** begin Excerpted records **

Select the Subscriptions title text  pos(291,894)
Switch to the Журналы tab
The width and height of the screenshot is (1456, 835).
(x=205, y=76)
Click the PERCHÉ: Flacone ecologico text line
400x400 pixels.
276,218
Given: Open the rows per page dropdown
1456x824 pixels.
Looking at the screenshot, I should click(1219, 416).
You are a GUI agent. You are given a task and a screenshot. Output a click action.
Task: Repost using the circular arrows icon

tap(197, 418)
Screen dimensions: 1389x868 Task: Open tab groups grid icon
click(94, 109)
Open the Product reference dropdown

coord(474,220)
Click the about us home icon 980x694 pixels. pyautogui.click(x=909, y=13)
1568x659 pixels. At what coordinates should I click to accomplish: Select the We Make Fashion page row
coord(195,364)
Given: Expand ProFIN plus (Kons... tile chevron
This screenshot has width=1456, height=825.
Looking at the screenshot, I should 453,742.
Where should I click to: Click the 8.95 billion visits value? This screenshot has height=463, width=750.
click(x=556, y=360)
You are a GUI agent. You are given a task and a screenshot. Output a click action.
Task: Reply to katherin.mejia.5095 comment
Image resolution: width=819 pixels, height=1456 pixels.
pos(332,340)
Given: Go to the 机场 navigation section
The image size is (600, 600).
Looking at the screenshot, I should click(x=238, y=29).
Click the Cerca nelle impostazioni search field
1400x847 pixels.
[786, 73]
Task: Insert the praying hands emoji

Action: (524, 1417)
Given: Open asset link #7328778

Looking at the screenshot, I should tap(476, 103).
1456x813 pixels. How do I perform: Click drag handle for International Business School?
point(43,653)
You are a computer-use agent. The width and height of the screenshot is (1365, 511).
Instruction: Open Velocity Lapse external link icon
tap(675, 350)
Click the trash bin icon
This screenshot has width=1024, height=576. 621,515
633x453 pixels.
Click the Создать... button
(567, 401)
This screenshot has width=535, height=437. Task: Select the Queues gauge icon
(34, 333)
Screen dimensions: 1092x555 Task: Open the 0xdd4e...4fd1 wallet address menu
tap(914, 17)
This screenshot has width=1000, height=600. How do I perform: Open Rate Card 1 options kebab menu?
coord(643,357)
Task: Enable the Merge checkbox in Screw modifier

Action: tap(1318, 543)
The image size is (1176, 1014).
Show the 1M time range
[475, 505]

** end Excerpted records **

• _Task_
Reproduce all of the rows above word for word, with nothing left out or changed.

• _The reply_
Select the Subscriptions title text  pos(291,894)
Switch to the Журналы tab
The width and height of the screenshot is (1456, 835).
(x=205, y=76)
Click the PERCHÉ: Flacone ecologico text line
400x400 pixels.
276,218
Given: Open the rows per page dropdown
1456x824 pixels.
Looking at the screenshot, I should click(1219, 416).
You are a GUI agent. You are given a task and a screenshot. Output a click action.
Task: Repost using the circular arrows icon

tap(197, 418)
Screen dimensions: 1389x868 Task: Open tab groups grid icon
click(94, 109)
Open the Product reference dropdown

coord(474,220)
Click the about us home icon 980x694 pixels. pyautogui.click(x=909, y=13)
1568x659 pixels. At what coordinates should I click to accomplish: Select the We Make Fashion page row
coord(195,364)
Given: Expand ProFIN plus (Kons... tile chevron
This screenshot has width=1456, height=825.
Looking at the screenshot, I should 453,742.
Where should I click to: Click the 8.95 billion visits value? This screenshot has height=463, width=750.
click(x=556, y=360)
You are a GUI agent. You are given a task and a screenshot. Output a click action.
Task: Reply to katherin.mejia.5095 comment
Image resolution: width=819 pixels, height=1456 pixels.
pos(332,340)
Given: Go to the 机场 navigation section
The image size is (600, 600).
Looking at the screenshot, I should click(x=238, y=29).
Click the Cerca nelle impostazioni search field
1400x847 pixels.
[786, 73]
Task: Insert the praying hands emoji

Action: (524, 1417)
Given: Open asset link #7328778

Looking at the screenshot, I should tap(476, 103).
1456x813 pixels. How do I perform: Click drag handle for International Business School?
point(43,653)
You are a computer-use agent. The width and height of the screenshot is (1365, 511).
Instruction: Open Velocity Lapse external link icon
tap(675, 350)
Click the trash bin icon
This screenshot has width=1024, height=576. 621,515
633x453 pixels.
Click the Создать... button
(567, 401)
This screenshot has width=535, height=437. Task: Select the Queues gauge icon
(34, 333)
Screen dimensions: 1092x555 Task: Open the 0xdd4e...4fd1 wallet address menu
tap(914, 17)
This screenshot has width=1000, height=600. How do I perform: Open Rate Card 1 options kebab menu?
coord(643,357)
Task: Enable the Merge checkbox in Screw modifier

Action: tap(1318, 543)
The image size is (1176, 1014).
Show the 1M time range
[475, 505]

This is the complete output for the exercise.